(What to do)
#1 Write out the blog post word for word from "Tuesday, March 16, 2010" to "photography, and video.".
#2 According to the blog post, what material does Adam Curtis's blog draw on to build new historical narratives?

Tuesday, March 16, 2010

Kabul, the Fulcrum of History

I've recently discovered, thanks to Jon Courtney at SPACE Gallery, the wonderful blog of Adam Curtis, a BBC documentarian and video archivist. The Medium and the Message mines a treasure-trove of old BBC clips, mostly from the Cold War era, to synthesize new historical narratives for our era. I think that it's the finest example of blogging I've come across yet, a seamless, beautiful, and compulsively engaging combination of words, photography, and video.

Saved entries
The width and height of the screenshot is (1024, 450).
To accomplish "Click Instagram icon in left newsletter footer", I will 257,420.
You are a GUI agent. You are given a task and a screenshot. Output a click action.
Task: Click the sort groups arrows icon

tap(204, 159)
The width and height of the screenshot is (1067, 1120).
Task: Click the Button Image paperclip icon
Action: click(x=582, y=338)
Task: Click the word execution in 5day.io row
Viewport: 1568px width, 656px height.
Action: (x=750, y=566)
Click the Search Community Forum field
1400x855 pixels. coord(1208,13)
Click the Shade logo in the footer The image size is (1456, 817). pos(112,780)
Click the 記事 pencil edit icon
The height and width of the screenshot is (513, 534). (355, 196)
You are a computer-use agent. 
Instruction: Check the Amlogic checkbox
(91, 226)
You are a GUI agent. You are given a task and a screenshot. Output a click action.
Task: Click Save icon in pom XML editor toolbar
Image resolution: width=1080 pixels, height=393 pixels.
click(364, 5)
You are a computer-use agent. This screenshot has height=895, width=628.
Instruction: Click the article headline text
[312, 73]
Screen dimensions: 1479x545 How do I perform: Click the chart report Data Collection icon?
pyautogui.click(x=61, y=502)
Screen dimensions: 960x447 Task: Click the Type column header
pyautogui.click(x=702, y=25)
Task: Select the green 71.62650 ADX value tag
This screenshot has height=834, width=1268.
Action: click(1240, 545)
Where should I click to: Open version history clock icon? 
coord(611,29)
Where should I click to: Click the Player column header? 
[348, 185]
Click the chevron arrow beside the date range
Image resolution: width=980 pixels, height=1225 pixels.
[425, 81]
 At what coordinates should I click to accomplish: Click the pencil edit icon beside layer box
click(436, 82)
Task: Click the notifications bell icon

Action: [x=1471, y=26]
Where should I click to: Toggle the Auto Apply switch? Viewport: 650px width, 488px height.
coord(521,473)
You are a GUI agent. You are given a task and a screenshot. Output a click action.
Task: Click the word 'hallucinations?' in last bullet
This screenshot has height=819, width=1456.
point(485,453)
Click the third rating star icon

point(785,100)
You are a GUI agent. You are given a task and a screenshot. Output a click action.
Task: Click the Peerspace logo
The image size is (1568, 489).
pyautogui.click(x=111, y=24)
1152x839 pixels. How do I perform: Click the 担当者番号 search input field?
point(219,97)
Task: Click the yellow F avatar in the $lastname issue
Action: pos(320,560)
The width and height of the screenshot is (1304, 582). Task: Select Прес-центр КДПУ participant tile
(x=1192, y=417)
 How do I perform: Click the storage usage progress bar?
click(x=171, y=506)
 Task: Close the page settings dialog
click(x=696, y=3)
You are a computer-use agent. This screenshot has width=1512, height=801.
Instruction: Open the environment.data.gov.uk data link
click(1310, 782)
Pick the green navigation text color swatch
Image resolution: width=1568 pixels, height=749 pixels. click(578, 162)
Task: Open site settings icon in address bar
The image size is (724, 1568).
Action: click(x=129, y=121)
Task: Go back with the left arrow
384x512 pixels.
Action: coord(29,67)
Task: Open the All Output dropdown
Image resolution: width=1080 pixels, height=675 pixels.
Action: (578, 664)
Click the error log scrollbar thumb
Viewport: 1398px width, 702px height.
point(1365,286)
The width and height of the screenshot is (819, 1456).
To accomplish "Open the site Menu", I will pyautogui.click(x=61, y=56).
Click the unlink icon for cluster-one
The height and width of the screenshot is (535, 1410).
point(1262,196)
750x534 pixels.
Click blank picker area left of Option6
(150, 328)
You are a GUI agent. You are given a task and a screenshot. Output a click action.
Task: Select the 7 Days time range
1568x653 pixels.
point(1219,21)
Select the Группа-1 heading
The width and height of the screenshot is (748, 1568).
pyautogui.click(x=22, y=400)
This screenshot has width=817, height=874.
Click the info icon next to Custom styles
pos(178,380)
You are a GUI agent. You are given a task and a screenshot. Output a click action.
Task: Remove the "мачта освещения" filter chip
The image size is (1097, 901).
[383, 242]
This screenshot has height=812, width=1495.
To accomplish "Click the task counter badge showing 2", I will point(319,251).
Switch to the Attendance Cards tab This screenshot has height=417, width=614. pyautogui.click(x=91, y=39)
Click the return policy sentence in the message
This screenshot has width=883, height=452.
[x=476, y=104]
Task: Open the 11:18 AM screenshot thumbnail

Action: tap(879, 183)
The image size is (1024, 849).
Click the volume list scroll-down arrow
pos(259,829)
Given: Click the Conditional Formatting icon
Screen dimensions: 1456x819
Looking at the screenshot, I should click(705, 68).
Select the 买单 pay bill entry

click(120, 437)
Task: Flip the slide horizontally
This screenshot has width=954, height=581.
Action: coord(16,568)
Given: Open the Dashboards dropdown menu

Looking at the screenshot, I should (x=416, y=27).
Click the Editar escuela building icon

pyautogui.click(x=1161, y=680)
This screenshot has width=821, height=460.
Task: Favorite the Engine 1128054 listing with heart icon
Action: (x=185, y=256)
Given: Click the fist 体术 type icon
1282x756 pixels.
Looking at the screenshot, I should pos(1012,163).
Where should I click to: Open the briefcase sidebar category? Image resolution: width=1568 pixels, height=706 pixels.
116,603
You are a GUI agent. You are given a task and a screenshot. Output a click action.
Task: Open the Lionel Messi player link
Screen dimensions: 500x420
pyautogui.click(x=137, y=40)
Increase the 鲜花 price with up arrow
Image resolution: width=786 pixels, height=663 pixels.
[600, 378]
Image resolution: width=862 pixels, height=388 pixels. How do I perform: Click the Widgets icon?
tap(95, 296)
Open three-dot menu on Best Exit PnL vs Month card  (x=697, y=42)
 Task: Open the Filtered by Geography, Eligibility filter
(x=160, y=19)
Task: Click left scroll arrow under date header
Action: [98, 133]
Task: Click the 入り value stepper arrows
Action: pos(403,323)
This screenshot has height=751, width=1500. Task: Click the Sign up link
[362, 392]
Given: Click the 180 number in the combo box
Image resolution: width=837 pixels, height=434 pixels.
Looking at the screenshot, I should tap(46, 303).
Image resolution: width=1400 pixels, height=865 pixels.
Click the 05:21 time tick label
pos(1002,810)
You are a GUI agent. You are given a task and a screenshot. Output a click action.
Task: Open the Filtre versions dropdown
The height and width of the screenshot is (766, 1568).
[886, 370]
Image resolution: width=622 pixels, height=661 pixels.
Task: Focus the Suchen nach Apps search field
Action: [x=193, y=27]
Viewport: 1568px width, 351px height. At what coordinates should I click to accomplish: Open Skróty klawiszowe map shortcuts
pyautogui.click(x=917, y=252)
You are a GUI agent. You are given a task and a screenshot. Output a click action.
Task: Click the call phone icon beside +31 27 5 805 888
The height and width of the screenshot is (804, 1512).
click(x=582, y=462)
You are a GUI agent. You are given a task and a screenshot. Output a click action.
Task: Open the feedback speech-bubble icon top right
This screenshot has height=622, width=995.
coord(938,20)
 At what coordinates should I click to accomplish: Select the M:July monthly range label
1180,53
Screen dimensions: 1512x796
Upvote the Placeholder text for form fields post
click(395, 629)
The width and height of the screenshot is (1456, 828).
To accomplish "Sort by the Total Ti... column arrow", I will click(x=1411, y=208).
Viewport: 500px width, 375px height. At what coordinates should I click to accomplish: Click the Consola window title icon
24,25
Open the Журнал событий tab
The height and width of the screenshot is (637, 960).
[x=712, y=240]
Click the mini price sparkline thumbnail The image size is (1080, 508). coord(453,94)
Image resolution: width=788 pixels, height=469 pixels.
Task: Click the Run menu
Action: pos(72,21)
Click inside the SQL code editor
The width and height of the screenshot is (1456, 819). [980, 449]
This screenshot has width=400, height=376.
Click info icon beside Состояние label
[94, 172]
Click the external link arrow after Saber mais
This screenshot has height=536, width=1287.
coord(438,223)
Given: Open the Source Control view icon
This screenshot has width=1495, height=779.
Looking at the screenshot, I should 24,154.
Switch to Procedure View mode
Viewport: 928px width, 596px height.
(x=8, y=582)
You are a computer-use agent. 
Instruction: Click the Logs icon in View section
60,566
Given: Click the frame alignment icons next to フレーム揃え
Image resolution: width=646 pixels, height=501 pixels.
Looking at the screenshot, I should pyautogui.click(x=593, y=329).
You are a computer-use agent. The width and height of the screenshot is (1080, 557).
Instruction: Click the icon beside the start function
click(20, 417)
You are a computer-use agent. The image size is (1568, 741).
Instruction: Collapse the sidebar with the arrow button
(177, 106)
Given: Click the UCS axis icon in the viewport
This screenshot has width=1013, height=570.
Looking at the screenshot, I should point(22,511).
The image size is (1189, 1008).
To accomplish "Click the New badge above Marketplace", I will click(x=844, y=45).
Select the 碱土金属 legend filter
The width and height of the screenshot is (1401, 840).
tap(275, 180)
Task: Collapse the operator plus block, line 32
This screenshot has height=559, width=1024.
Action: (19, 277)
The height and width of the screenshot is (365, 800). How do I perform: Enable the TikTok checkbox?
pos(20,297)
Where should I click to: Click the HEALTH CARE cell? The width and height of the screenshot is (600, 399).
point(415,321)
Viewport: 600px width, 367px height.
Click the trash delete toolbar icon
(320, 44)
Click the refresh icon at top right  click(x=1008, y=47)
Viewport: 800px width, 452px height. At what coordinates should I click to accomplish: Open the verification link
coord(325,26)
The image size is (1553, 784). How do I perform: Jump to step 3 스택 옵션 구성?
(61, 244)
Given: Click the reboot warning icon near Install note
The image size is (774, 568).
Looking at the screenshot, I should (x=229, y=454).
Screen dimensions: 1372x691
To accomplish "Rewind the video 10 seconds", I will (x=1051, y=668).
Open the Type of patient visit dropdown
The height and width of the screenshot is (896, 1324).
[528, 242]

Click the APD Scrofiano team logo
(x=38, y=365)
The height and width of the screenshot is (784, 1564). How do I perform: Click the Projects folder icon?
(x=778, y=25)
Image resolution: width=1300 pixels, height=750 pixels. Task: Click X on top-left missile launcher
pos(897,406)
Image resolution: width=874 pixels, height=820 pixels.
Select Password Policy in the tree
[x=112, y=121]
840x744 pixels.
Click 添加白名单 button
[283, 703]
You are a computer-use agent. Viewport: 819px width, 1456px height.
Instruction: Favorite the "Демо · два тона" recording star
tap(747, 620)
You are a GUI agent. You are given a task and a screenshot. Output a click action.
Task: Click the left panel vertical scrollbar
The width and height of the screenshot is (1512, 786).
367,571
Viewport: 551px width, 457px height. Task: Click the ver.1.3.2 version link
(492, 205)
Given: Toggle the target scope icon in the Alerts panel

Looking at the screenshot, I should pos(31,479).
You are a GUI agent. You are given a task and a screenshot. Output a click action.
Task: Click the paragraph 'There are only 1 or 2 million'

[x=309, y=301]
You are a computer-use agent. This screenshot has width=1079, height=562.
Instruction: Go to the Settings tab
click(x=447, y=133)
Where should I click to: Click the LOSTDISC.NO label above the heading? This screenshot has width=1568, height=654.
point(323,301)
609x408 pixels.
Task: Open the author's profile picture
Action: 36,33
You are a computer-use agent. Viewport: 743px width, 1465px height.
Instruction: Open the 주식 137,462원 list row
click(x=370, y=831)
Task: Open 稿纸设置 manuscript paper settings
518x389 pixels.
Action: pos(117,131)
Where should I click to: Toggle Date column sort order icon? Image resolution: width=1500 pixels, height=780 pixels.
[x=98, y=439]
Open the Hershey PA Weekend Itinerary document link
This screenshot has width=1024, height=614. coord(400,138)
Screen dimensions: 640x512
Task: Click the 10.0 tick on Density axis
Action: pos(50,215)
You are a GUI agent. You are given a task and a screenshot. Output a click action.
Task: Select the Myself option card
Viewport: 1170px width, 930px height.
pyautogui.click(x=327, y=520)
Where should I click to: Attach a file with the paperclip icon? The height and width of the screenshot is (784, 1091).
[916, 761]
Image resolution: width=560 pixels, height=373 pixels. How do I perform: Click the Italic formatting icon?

(Answer section)
#1
Tuesday, March 16, 2010

Kabul, the Fulcrum of History

I've recently discovered, thanks to Jon Courtney at SPACE Gallery, the wonderful blog of Adam Curtis, a BBC documentarian and video archivist. The Medium and the Message mines a treasure-trove of old BBC clips, mostly from the Cold War era, to synthesize new historical narratives for our era. I think that it's the finest example of blogging I've come across yet, a seamless, beautiful, and compulsively engaging combination of words, photography, and video.

#2 A treasure-trove of old BBC clips, mostly from the Cold War era.